*EXERCISE MATERIAL:*

********

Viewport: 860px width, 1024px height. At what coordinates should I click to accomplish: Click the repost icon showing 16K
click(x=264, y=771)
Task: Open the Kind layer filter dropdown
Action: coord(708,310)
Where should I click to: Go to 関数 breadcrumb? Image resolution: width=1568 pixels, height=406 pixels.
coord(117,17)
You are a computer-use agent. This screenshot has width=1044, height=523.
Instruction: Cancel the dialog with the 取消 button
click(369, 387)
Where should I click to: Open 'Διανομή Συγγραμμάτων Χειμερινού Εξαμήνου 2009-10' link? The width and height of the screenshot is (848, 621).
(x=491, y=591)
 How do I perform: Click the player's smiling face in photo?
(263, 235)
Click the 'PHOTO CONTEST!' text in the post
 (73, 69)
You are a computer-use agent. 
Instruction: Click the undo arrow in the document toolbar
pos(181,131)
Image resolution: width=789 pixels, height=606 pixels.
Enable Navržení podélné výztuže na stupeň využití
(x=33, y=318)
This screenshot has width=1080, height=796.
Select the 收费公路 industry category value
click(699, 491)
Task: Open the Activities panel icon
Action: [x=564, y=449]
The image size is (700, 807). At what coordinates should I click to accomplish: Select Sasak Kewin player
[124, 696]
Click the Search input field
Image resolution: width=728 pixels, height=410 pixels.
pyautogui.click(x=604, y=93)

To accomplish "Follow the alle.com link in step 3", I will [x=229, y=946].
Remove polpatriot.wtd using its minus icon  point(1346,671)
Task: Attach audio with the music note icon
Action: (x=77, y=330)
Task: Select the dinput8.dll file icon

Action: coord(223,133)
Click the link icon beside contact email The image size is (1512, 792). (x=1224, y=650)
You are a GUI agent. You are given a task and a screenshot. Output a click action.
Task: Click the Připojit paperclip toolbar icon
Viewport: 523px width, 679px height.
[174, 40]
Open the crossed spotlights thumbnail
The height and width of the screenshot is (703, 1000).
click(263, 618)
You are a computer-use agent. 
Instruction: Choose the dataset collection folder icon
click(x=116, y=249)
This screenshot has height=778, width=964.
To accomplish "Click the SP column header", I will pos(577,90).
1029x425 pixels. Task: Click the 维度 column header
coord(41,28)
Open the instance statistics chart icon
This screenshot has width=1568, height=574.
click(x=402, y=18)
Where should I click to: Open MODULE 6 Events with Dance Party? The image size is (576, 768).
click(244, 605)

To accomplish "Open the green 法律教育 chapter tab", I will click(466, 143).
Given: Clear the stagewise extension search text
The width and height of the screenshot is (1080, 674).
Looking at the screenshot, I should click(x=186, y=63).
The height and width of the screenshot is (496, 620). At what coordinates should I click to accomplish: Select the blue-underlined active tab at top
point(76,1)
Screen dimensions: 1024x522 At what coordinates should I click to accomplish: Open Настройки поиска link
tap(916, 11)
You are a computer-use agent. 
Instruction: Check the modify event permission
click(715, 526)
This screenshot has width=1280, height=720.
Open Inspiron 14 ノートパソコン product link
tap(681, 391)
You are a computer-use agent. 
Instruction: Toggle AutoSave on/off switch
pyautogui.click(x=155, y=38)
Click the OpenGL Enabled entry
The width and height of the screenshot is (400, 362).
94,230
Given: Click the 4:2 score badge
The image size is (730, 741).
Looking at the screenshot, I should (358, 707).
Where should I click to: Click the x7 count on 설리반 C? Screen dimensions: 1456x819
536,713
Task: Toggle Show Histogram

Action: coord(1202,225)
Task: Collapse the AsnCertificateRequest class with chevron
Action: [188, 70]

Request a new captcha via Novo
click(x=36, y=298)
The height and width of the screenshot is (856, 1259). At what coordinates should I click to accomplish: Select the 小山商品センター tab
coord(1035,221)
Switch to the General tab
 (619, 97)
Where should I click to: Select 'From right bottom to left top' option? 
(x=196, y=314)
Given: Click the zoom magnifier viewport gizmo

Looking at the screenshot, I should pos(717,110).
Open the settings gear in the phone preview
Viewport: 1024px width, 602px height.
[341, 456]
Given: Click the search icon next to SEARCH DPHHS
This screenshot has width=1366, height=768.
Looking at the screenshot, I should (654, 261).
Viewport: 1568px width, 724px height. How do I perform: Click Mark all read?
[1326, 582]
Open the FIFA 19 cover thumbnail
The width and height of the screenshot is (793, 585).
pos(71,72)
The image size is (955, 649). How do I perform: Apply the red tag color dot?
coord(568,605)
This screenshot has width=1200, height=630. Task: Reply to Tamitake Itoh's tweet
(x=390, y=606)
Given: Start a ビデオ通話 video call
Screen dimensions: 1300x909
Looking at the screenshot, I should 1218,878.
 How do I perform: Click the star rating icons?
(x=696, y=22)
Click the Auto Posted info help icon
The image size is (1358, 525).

********

*EXERCISE INSTRUCTIONS:* All lines from the one that contains "The image size is (730, 741)." to the end of the records above are to be copied exactly; leave out the rest.

*RESPONSE:*
The image size is (730, 741).
Looking at the screenshot, I should (358, 707).
Where should I click to: Click the x7 count on 설리반 C? Screen dimensions: 1456x819
536,713
Task: Toggle Show Histogram

Action: coord(1202,225)
Task: Collapse the AsnCertificateRequest class with chevron
Action: [188, 70]

Request a new captcha via Novo
click(x=36, y=298)
The height and width of the screenshot is (856, 1259). At what coordinates should I click to accomplish: Select the 小山商品センター tab
coord(1035,221)
Switch to the General tab
 (619, 97)
Where should I click to: Select 'From right bottom to left top' option? 
(x=196, y=314)
Given: Click the zoom magnifier viewport gizmo

Looking at the screenshot, I should pos(717,110).
Open the settings gear in the phone preview
Viewport: 1024px width, 602px height.
[341, 456]
Given: Click the search icon next to SEARCH DPHHS
This screenshot has width=1366, height=768.
Looking at the screenshot, I should (654, 261).
Viewport: 1568px width, 724px height. How do I perform: Click Mark all read?
[1326, 582]
Open the FIFA 19 cover thumbnail
The width and height of the screenshot is (793, 585).
pos(71,72)
The image size is (955, 649). How do I perform: Apply the red tag color dot?
coord(568,605)
This screenshot has width=1200, height=630. Task: Reply to Tamitake Itoh's tweet
(x=390, y=606)
Given: Start a ビデオ通話 video call
Screen dimensions: 1300x909
Looking at the screenshot, I should 1218,878.
 How do I perform: Click the star rating icons?
(x=696, y=22)
Click the Auto Posted info help icon
The image size is (1358, 525).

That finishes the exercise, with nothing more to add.